The Federal Circuit (1) vacated and remanded the district court’s decision granting summary judgment of noninfringement and (2) affirmed the district court’s dismissal of Lowe’s declaratory judgment claim and denial of attorney fees. Id. at *2, 20.

Interestingly, when addressing Lowe’s argument that the district court erred in granting summary judgment of noninfringement, the Federal Circuit held that the district court improperly narrowed the ’664 patent’s claim terms during construction. Id. at *10-16.

During its construction of three terms, the Federal Circuit explained that the lower court erred by importing terms from the specification into the claims. Id. at *11. The Federal Circuit explained that the district court’s construction improperly narrowed the claims to certain embodiments. Id. (stating that the Federal Circuit has “repeatedly ‘cautioned against limiting the claimed invention to preferred embodiments or specific examples in the specification.’” citation omitted).

For example, the district court construed one of the disputed claim terms — “lateral edge portion”—to mean “the portion of the floor marking tape from the shoulder to the edge of the tape when viewed in the cross section.” Id. at *11. This construction was used to find noninfringement by ShieldMark, in part, because ShieldMark’s floor marking tape had “a single, flat lower surface without shoulders.” Id. at 6-7. Upon review, the Federal Circuit found that the district court erroneously construed the claim language to include limiting language that was not present in the claims themselves. The Federal Circuit explained that the district court’s limiting construction was incorrect because (1) principles of law warn against constructions that render claims “superfluous,” (2) the specification intrinsically showed that certain embodiments didn’t have shoulders, and (3) the parent of the ’664 patent extrinsically supported a determination that the ’664 patent claims were not so limited by expressly reciting a floor marking tape with shoulders. Id. at *12. The Federal Circuit further explained, even where every figure in a patent shows a certain feature, a patent is not necessarily limited to the embodiments of the invention claimed in those figures. Id. at *13. The court applied this reasoning to its construction of the other two claim terms at issue before reversing and remanding (“lower surface of each lateral edge portion being a flat coplanar extension of the lower surface of the body” and “central body portion”).

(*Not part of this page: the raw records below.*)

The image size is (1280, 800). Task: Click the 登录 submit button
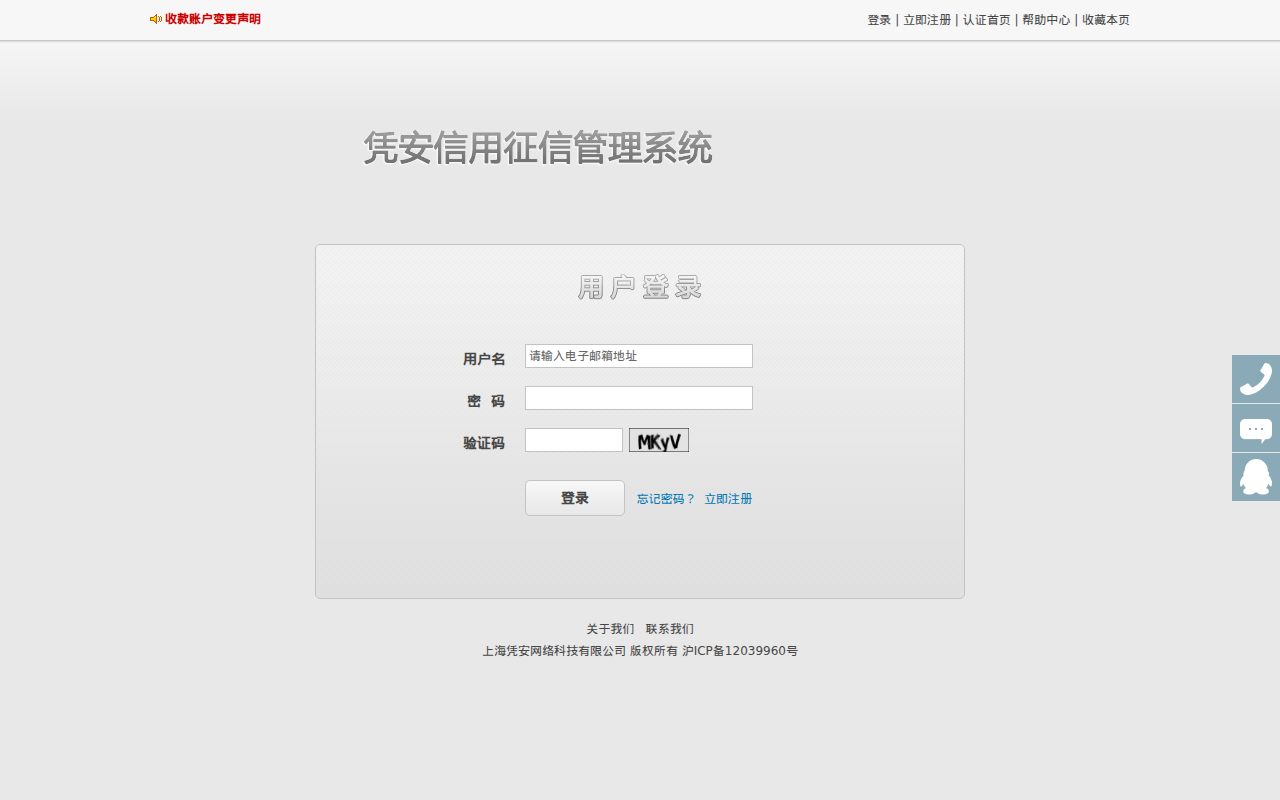574,497
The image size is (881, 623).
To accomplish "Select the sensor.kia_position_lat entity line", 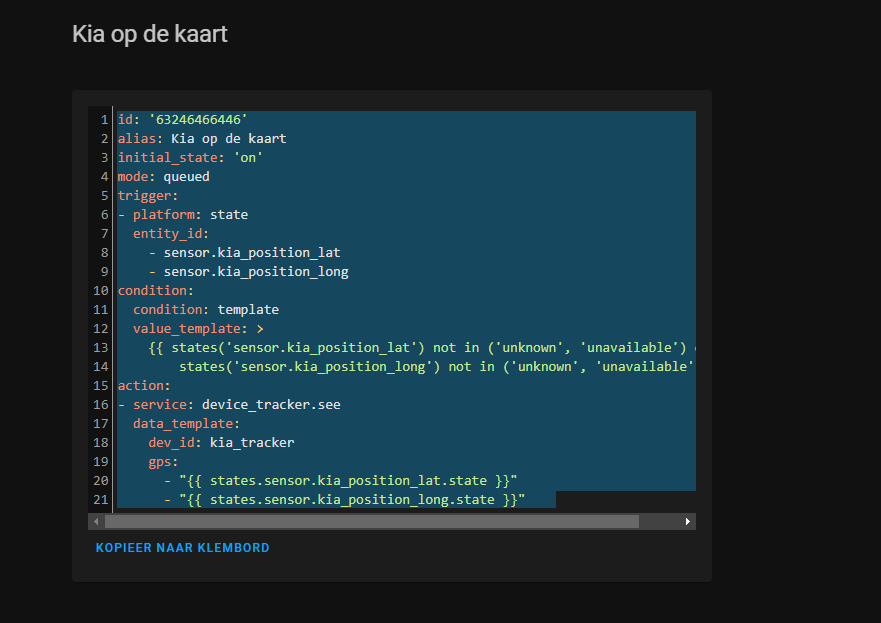I will coord(252,253).
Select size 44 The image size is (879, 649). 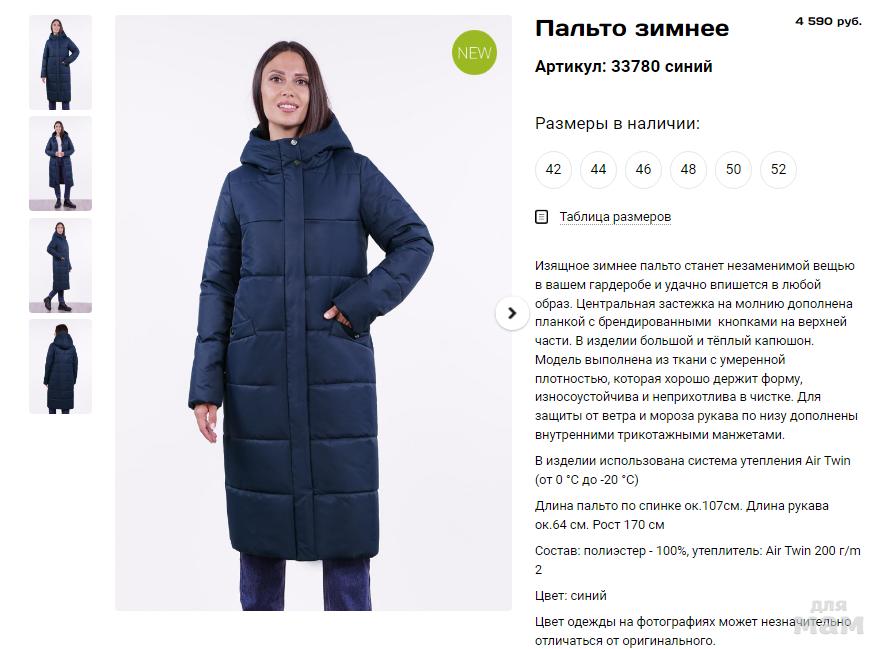(598, 169)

The Federal Circuit affirmed the district court’s dismissal of Lowe’s declaratory judgment claim because the district court lacked subject matter jurisdiction; in light of the covenant not to sue and district court’s dismissal, a substantial controversy between the parties did not exist.

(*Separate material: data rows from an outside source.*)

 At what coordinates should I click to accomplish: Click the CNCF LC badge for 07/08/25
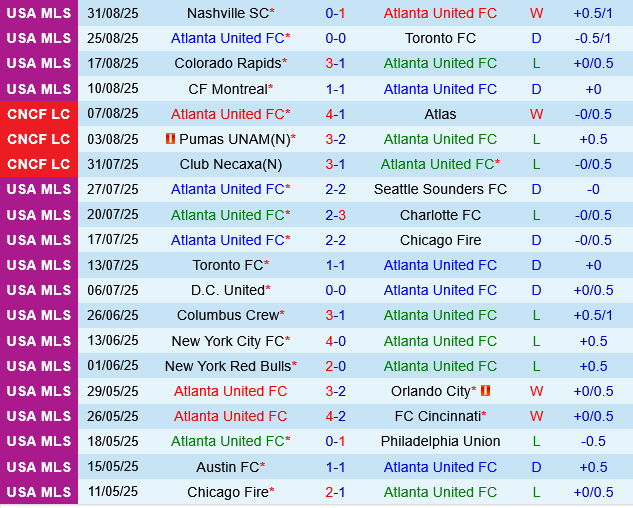[x=39, y=114]
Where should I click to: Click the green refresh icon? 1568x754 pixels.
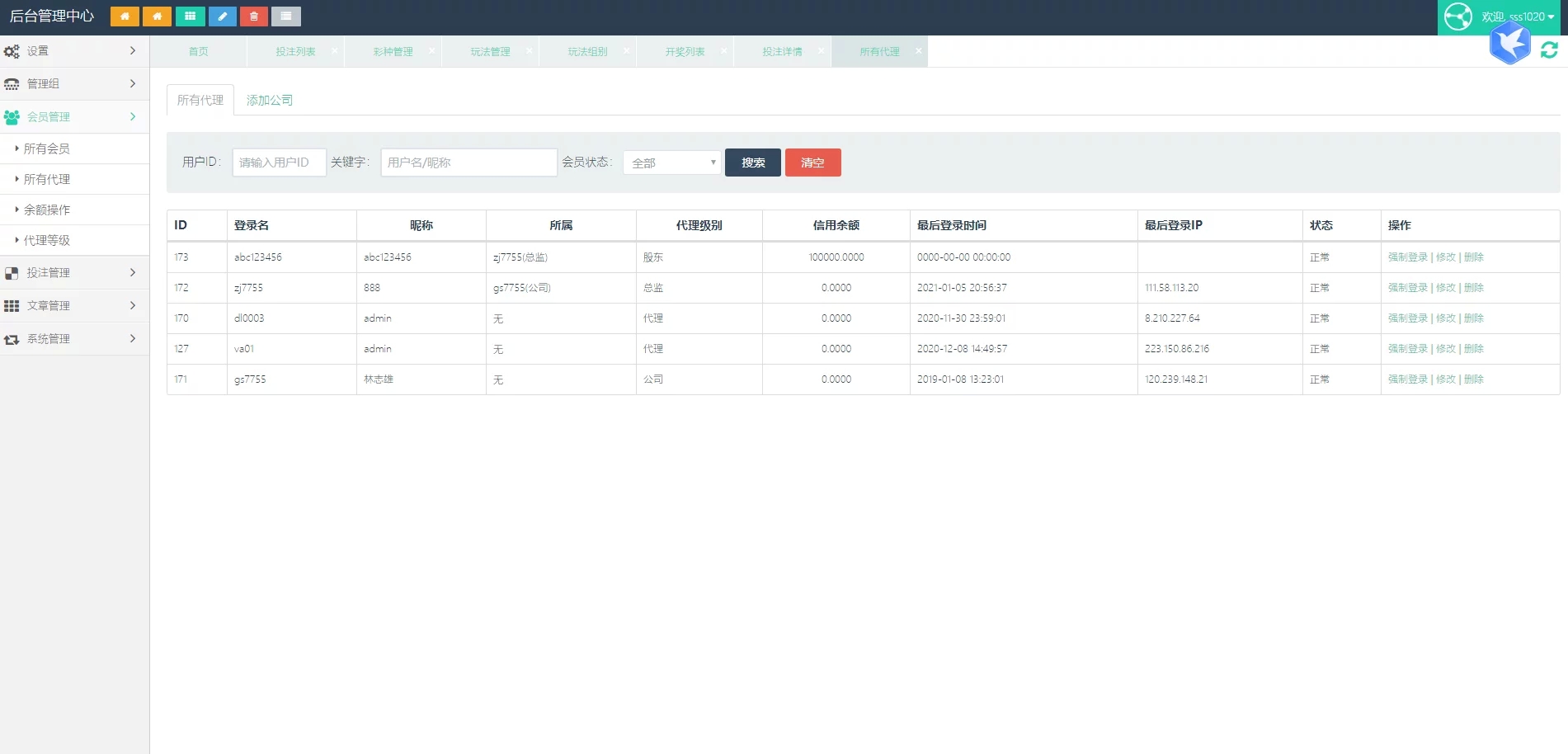click(1549, 50)
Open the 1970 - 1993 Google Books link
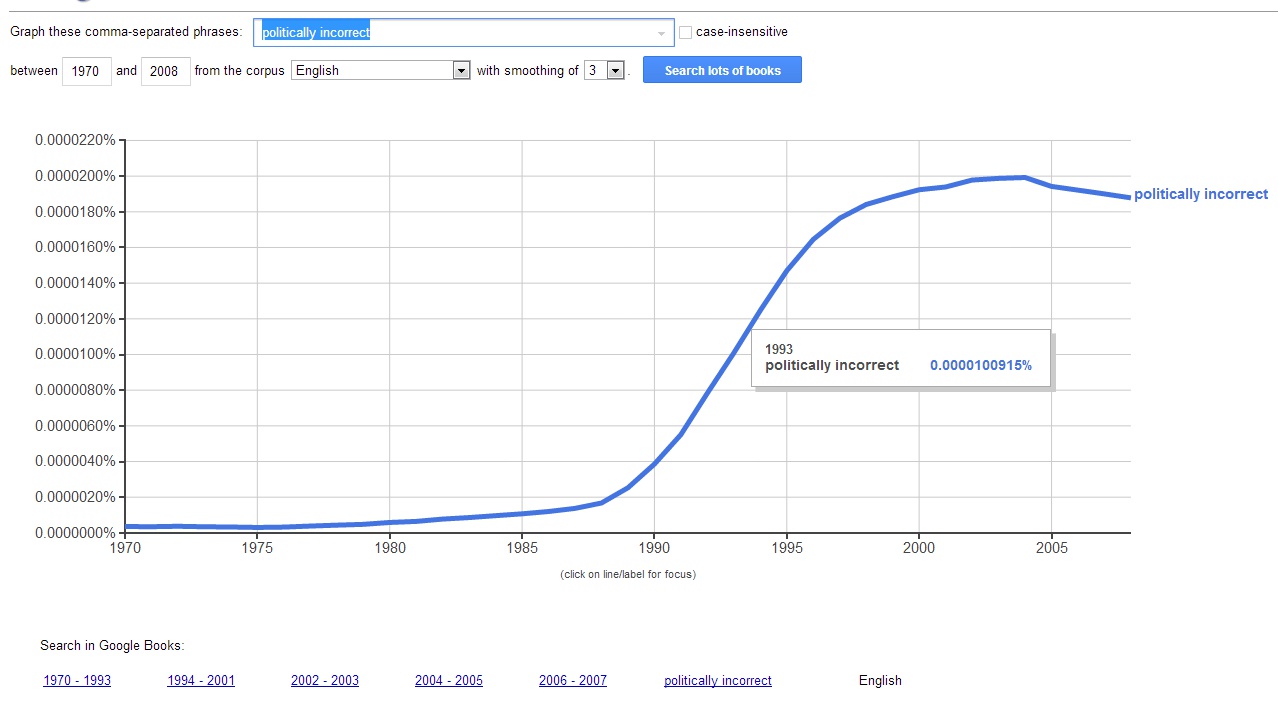Image resolution: width=1278 pixels, height=704 pixels. click(77, 680)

This decision serves as an important reminder that practitioners must carefully consider the language and figures used when drafting patent applications. At the top of the evidentiary hierarchy that is used during claim construction is the language of the claims and the support found in the specification. “[A] court may not read into a claim a limitation from a preferred embodiment, if that limitation is not present in the claim itself.” Bayer AG v. Biovail Corp., 279 F.3d 1340, 1348 (Fed. Cir. 2002). Of course, the practitioner should also be cautioned that the above claim construction principle has limits: “unless that embodiment is in fact the entire invention presented.” Vulcan Eng’g Co. v. Fata Aluminum, Inc., 278 F.3d 1366 (Fed. Cir. 2002). And remember, from Phillips v. AWH Corp., 415 F.3d 1303 (Fed. Cir. 2005) (en banc), the specification is the single best guide to construing a claim.

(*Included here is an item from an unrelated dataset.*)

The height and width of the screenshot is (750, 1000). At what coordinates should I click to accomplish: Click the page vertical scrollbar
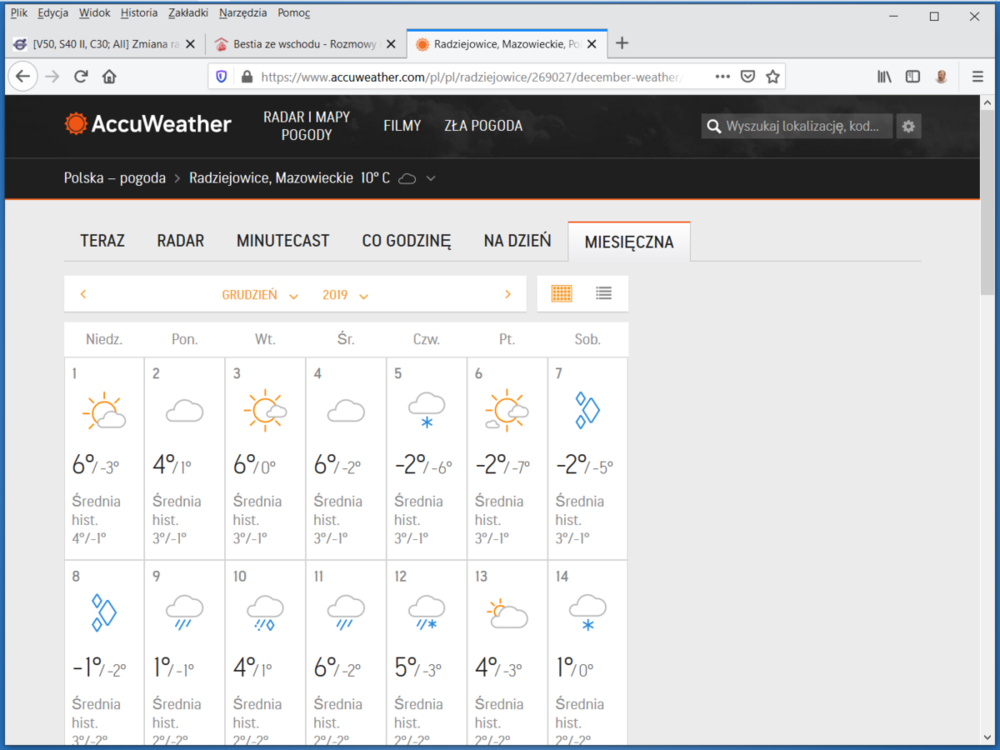point(989,420)
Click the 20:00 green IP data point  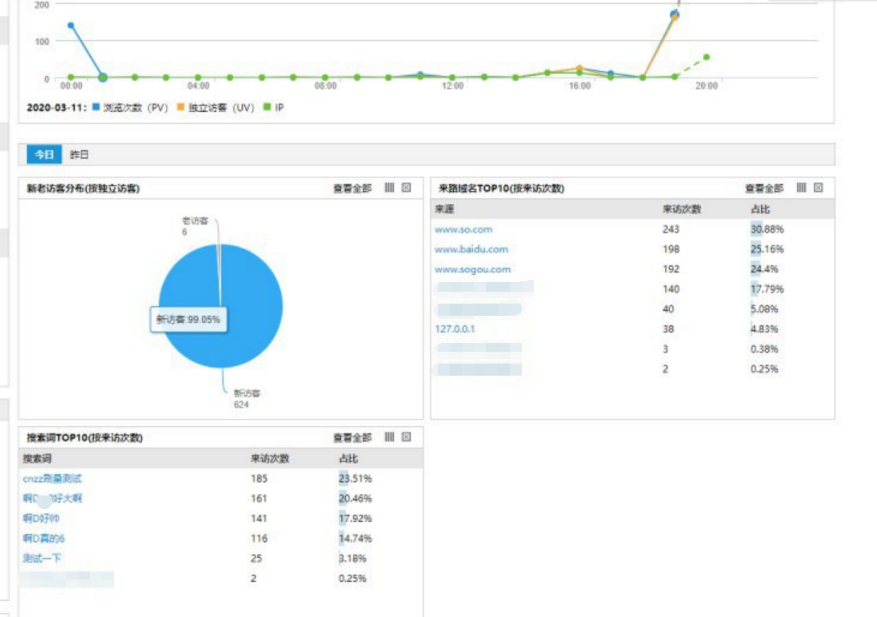coord(706,57)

Following the four corners of the patent, the prosecution history of a patent, as well as its family’s prosecution history can provide important clues during claim construction. Practitioners should carefully consider the patent application’s family history (when relevant) and their use of words during drafting. Likewise, when litigating, practitioners should carefully review a patent’s language and prosecution history when developing a claim construction position.